EXERCISE DETAILS:
Format every line of the entries below as a numbered list, skipping any blank lines. Leave the pictures out of your answer.

Location data for elements and text:
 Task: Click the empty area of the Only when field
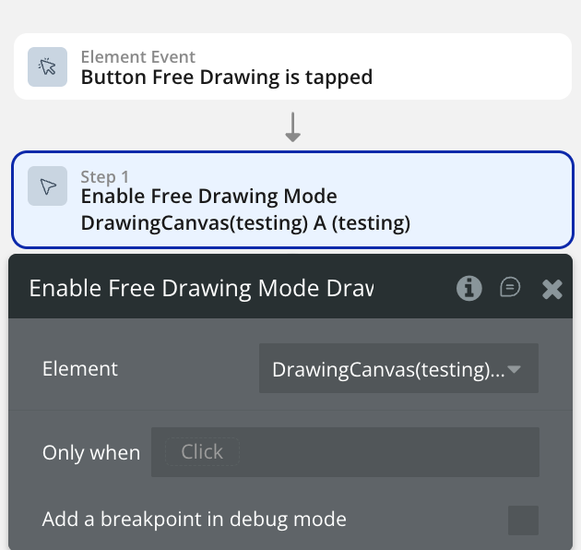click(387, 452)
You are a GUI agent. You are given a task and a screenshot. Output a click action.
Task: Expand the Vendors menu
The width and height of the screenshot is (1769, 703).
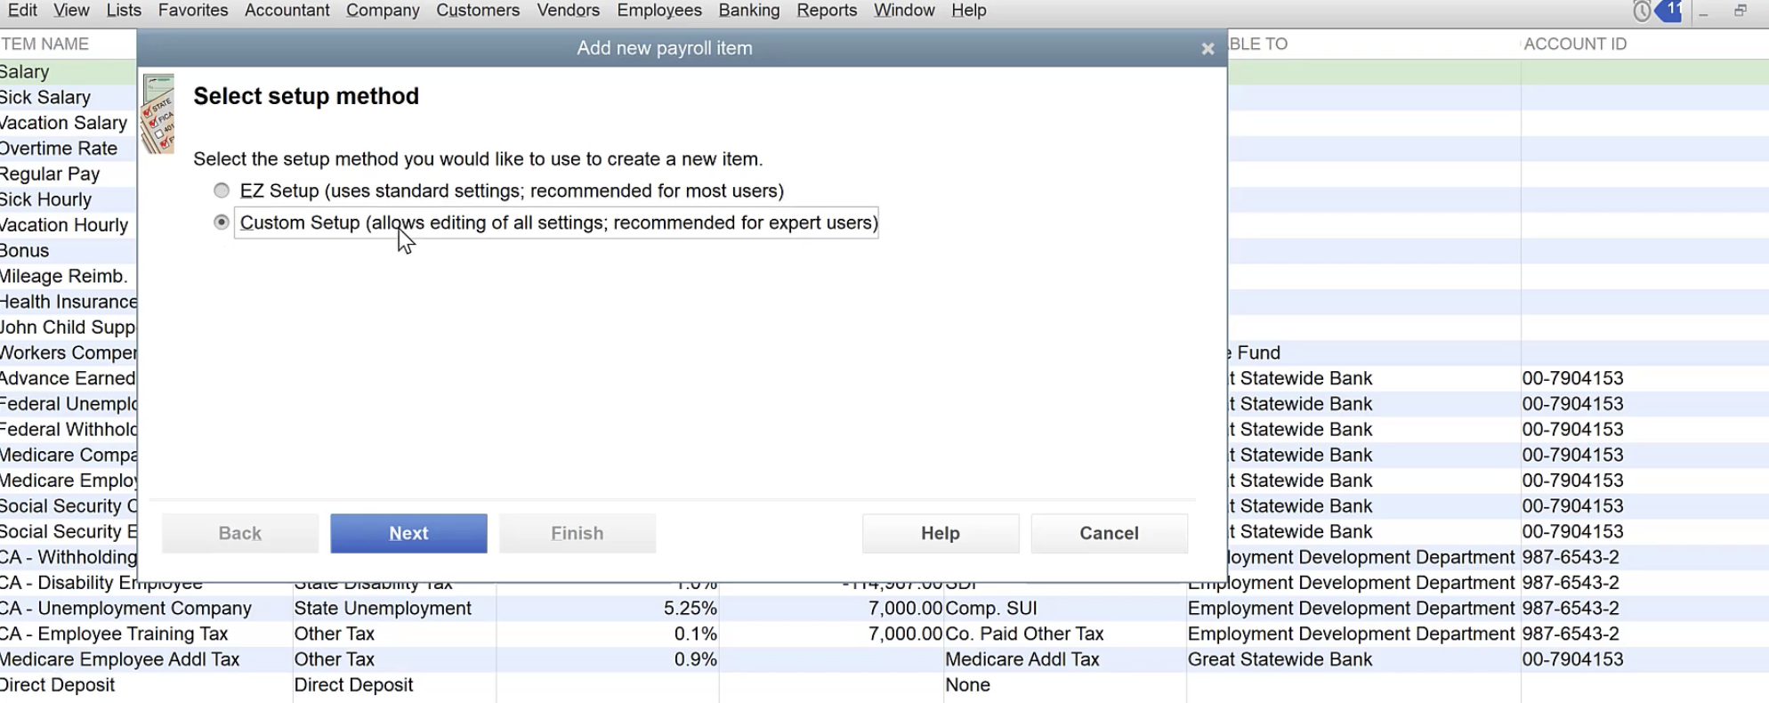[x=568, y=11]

EXPECTED ANSWER:
1.  Task: Click the empty area of the Only when field
2. click(387, 452)
3. You are a GUI agent. You are given a task and a screenshot. Output a click action.
4. Task: Expand the Vendors menu
5. The width and height of the screenshot is (1769, 703).
6. [x=568, y=11]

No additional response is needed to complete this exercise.